ФРАГМЕНТ ТЕКСТА >>
У теоретиков экодуховности дела обстоят не лучше. Вместо трансцендентного, потустороннего Бога, сотворившего природу, они постулируют существование чисто имманентного, посюстороннего Бога/Богини, а именно: природы и ее эволюционного развертывания. Если мы сможем жить в соответствии с природой, то мы будем спасены; если же мы отклоняемся от природы, то мы обречены. Тут, однако, все та же проблема: если природа (посредством эволюции) произвела человека, а человек произвел дыры в озоновом слое, то разве не природа произвела эти дыры? Если нет, тогда в человеке есть часть, не являющаяся частью природы, а следовательно, природа не может быть предельным основанием сущего. Природа не может быть подлинным Богом, или Богиней, или Духом, – ведь природа, очевидно, не всевключающа и, следовательно, попросту должна быть меньшим куском намного большего пирога. Коли так, то в чем именно состоит сей большой пирог? И как, опять-таки, мы можем на деле исцелить этот дуализм между природой и человеком?

(Извлечённые записи)

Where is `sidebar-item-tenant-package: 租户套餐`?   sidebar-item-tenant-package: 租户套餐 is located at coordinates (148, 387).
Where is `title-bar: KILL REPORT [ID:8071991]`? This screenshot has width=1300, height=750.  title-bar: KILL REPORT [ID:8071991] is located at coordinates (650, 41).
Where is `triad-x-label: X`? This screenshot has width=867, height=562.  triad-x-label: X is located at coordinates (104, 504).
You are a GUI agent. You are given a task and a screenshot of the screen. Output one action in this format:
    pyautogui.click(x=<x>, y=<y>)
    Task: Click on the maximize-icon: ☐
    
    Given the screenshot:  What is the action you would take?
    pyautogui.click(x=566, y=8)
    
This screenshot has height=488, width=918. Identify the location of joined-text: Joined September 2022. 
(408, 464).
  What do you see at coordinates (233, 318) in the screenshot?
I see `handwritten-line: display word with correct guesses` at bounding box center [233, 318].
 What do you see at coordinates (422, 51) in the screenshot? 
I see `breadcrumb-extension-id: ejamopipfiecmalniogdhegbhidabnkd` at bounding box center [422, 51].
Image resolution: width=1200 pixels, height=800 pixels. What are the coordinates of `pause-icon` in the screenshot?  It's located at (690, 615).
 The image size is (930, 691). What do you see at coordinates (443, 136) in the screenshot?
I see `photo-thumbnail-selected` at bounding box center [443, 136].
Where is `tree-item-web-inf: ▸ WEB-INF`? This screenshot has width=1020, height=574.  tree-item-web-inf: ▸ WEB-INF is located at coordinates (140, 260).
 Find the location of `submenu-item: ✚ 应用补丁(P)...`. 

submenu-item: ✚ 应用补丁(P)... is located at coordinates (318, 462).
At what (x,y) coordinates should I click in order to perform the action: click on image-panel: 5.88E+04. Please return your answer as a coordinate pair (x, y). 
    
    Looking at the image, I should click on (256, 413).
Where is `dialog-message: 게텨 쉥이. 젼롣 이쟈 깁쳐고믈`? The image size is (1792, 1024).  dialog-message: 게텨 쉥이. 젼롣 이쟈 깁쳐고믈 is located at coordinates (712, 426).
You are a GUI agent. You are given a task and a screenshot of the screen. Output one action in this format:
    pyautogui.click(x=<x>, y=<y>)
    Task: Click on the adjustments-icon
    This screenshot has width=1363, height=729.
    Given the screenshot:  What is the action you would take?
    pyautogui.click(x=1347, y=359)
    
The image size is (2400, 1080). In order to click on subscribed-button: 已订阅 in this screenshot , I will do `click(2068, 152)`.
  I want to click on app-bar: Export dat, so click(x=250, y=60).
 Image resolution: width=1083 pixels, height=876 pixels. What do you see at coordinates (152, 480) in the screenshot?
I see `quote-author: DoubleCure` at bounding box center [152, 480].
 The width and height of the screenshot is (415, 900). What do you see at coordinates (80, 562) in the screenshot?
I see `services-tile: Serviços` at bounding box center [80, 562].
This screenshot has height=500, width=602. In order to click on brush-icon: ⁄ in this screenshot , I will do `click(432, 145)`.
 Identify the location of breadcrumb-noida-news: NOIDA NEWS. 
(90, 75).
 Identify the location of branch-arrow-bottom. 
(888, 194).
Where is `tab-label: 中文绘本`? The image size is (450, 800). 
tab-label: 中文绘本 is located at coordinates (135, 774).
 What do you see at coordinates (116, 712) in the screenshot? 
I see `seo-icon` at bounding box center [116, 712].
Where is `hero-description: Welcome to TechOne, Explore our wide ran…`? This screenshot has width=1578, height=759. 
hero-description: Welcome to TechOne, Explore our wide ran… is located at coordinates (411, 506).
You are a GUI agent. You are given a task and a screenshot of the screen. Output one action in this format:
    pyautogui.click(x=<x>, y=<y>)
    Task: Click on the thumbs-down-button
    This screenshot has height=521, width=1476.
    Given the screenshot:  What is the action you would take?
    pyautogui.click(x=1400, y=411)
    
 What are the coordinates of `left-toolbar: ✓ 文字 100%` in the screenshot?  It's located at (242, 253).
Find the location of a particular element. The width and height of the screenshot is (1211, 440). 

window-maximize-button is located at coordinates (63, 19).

ПОРЯДОК РАБОТЫ >>
a. Кого, согласно фрагменту об экодуховности, постулируют её теоретики вместо трансцендентного, потустороннего Бога?
b. Оформите записи от начала блока до строки с "coordinates (650, 41)." включительно как CSV с двумя столбцами «запрос» и «ответ». На каждую запись отведите одну строку, где текст запроса и ответ стоят каждый в своём поле в кавычках, а переносы строк заменены пробелами.

РЕЗУЛЬТАТЫ >>
a. Чисто имманентного, посюстороннего Бога/Богиню, а именно природу и её эволюционное развёртывание.

b.
запрос,ответ
"Where is `sidebar-item-tenant-package: 租户套餐`?","sidebar-item-tenant-package: 租户套餐 is located at coordinates (148, 387)."
"Where is `title-bar: KILL REPORT [ID:8071991]`? This screenshot has width=1300, height=750.","title-bar: KILL REPORT [ID:8071991] is located at coordinates (650, 41)."